*Problem statement*
Everything below from the line with "869x453 pixels." through the line with "Task: Click the Windows password input field" must be retyped exactly, except the pictures.

= Beginning of Section =

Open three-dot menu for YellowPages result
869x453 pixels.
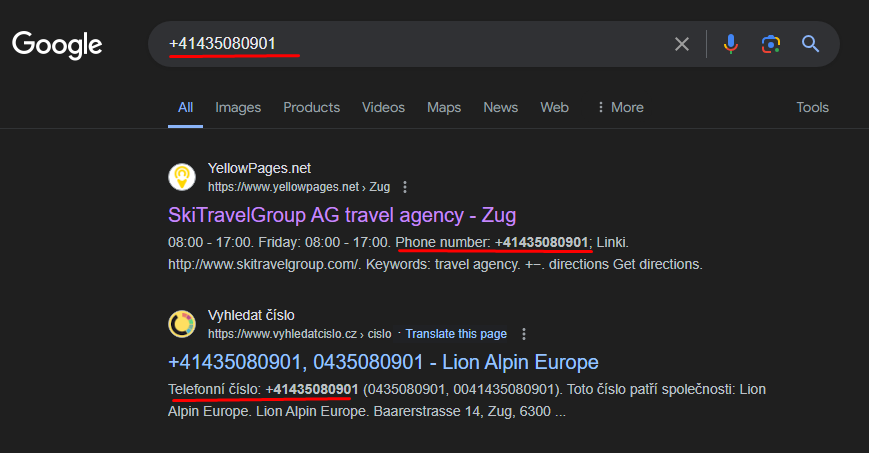coord(405,187)
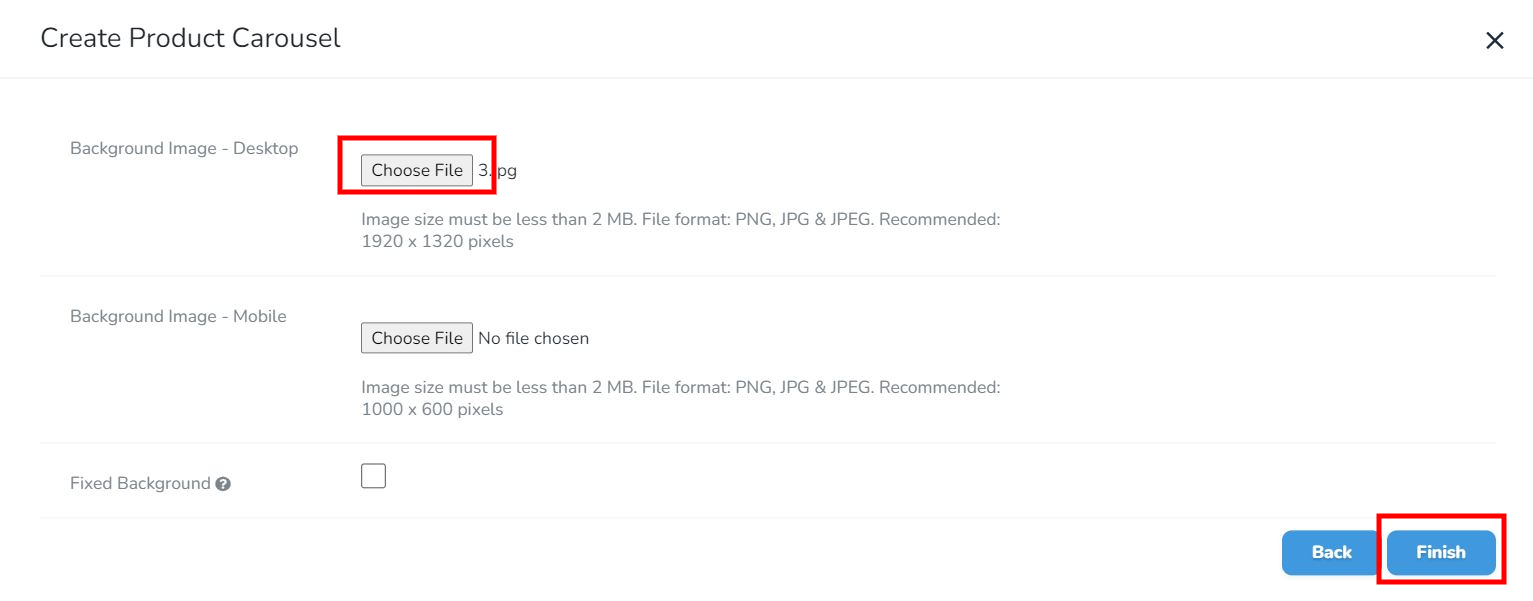Close the Create Product Carousel dialog
The width and height of the screenshot is (1533, 601).
coord(1494,41)
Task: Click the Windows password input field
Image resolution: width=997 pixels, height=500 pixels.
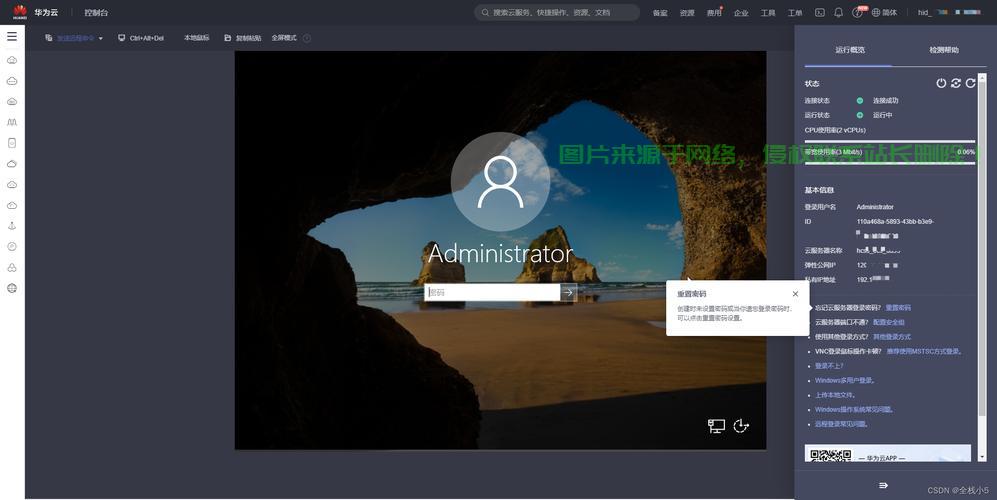Action: coord(492,292)
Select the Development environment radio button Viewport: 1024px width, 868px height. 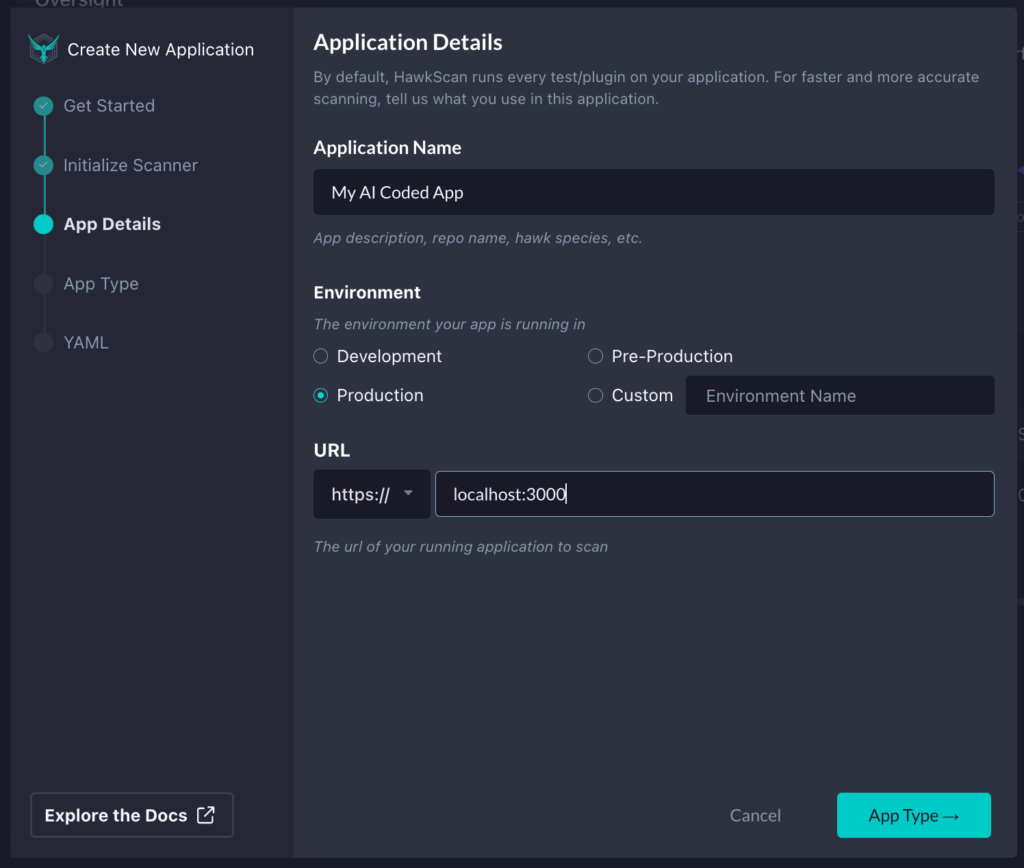coord(320,356)
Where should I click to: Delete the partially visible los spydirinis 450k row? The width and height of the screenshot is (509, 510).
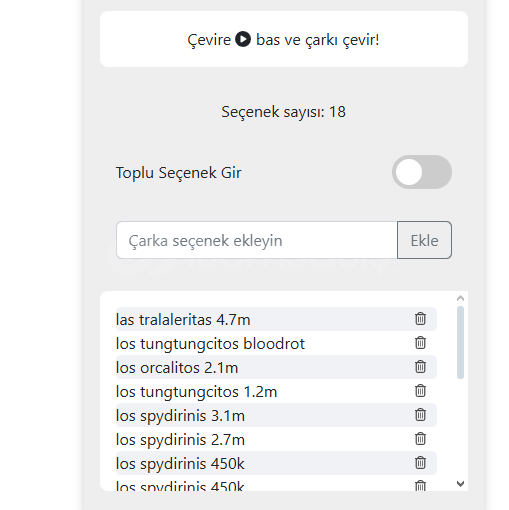click(420, 486)
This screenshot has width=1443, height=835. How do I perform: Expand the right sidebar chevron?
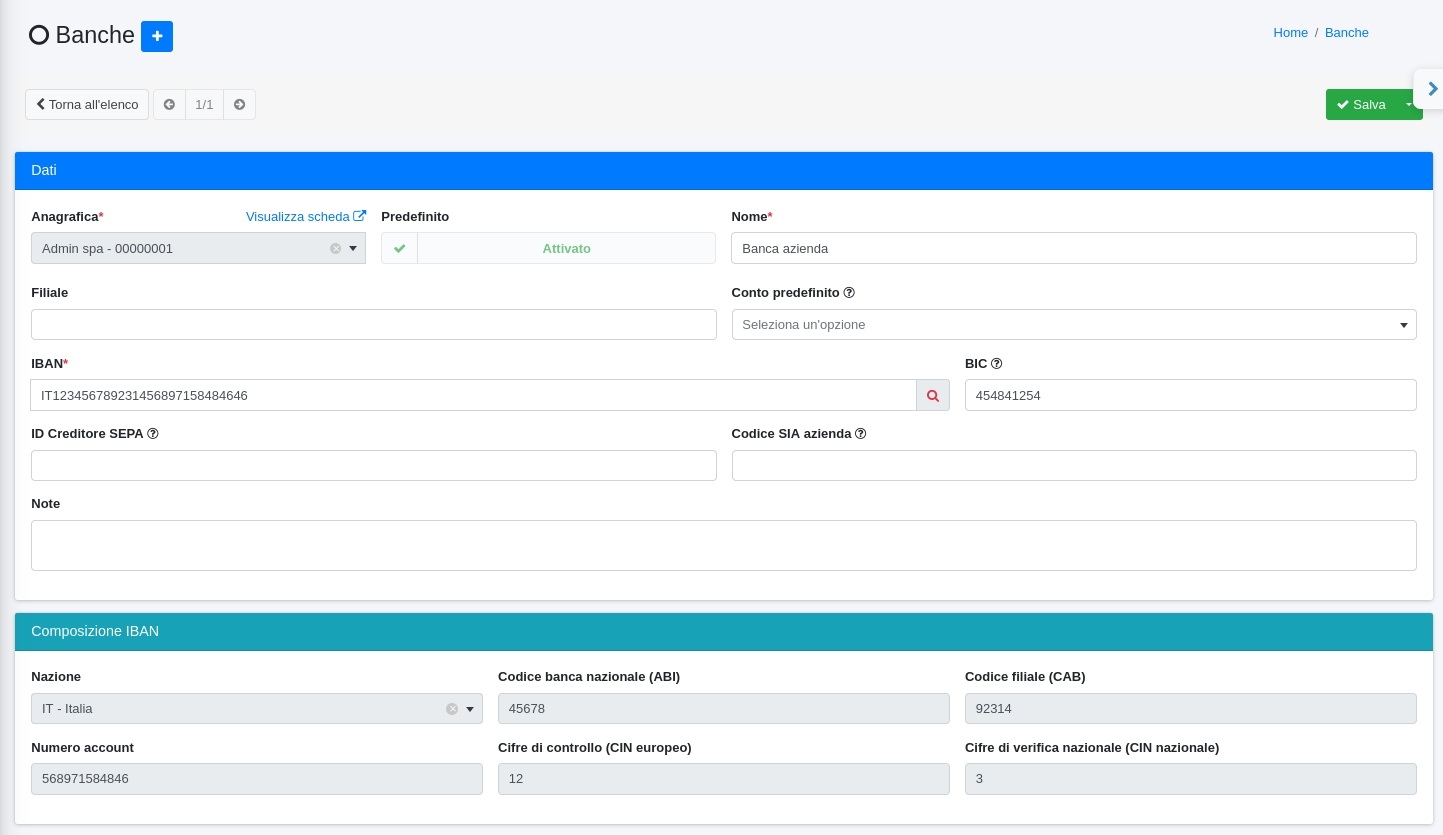[x=1432, y=89]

= End of Section =

*Task solution*
869x453 pixels.
coord(405,187)
Close the Create Product Carousel dialog
The width and height of the screenshot is (1533, 601).
coord(1494,41)
Task: Click the Windows password input field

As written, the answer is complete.